START Available data
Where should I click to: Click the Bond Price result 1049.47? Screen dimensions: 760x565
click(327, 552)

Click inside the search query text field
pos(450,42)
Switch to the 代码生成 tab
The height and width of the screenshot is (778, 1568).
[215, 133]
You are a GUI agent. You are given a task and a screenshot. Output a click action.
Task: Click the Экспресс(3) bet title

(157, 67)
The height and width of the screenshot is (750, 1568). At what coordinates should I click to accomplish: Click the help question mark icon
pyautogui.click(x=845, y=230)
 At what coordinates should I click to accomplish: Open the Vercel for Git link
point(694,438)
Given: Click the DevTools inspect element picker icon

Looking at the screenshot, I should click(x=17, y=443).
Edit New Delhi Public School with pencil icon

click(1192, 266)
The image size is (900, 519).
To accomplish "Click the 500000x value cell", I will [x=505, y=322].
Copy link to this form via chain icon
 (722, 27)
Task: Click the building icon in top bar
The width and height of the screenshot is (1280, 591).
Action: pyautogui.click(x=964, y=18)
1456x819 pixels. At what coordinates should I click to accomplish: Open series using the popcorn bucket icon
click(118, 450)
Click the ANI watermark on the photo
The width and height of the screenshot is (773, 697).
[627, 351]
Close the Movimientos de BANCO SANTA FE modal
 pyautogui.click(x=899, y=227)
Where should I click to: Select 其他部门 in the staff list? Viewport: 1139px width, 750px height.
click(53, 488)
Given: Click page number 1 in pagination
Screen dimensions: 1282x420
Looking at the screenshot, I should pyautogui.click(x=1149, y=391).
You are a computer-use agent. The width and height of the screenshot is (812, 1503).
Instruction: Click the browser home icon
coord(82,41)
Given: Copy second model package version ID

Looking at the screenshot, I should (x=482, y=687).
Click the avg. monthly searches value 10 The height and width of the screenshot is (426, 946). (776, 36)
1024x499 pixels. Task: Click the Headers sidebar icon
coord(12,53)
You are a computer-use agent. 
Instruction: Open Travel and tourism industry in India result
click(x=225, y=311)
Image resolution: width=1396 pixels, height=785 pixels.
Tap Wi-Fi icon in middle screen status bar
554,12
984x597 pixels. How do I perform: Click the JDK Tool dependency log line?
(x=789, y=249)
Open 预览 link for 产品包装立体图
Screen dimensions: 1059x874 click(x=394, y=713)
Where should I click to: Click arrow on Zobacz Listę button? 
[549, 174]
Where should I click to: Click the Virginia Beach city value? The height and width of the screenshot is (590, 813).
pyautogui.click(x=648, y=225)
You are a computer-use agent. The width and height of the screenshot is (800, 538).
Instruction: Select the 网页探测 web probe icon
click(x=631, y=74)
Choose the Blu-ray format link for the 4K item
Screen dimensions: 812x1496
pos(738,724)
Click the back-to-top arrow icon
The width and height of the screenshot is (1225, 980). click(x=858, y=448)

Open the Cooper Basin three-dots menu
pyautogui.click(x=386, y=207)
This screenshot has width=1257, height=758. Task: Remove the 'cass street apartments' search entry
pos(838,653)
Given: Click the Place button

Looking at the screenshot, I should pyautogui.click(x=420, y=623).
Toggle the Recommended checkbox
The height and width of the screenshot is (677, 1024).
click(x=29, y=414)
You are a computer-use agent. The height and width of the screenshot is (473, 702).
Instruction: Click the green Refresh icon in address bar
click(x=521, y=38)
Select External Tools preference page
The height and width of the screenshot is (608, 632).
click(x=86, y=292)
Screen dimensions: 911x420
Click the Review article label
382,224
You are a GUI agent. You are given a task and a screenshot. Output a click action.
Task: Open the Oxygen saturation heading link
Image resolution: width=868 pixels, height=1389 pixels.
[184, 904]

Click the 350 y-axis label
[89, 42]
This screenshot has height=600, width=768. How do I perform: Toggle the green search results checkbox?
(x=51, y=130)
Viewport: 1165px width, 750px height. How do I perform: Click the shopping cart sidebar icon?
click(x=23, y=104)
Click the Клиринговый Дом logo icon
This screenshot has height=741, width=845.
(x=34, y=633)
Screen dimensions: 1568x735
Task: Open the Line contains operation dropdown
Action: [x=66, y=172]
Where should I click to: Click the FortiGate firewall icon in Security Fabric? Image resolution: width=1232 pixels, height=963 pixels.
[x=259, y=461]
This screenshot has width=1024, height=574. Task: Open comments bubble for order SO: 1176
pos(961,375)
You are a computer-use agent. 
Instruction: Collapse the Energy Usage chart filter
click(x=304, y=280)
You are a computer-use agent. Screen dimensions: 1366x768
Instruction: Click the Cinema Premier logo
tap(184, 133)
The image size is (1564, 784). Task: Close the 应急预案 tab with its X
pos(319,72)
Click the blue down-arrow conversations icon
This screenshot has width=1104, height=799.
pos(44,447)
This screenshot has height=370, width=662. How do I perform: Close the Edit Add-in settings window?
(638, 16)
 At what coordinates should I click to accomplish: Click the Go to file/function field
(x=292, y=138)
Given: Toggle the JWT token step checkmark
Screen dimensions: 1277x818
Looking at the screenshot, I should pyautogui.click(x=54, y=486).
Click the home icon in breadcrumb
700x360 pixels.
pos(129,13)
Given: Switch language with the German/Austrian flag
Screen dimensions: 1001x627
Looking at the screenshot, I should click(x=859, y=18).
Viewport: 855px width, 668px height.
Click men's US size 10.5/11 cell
END Available data
**What you should do**
Output only the lines running from the line with "Screen dimensions: 1277x818" through the final line of the data, inclusive.

**Expected answer**
Screen dimensions: 1277x818
Looking at the screenshot, I should pyautogui.click(x=54, y=486).
Click the home icon in breadcrumb
700x360 pixels.
pos(129,13)
Given: Switch language with the German/Austrian flag
Screen dimensions: 1001x627
Looking at the screenshot, I should click(x=859, y=18).
Viewport: 855px width, 668px height.
Click men's US size 10.5/11 cell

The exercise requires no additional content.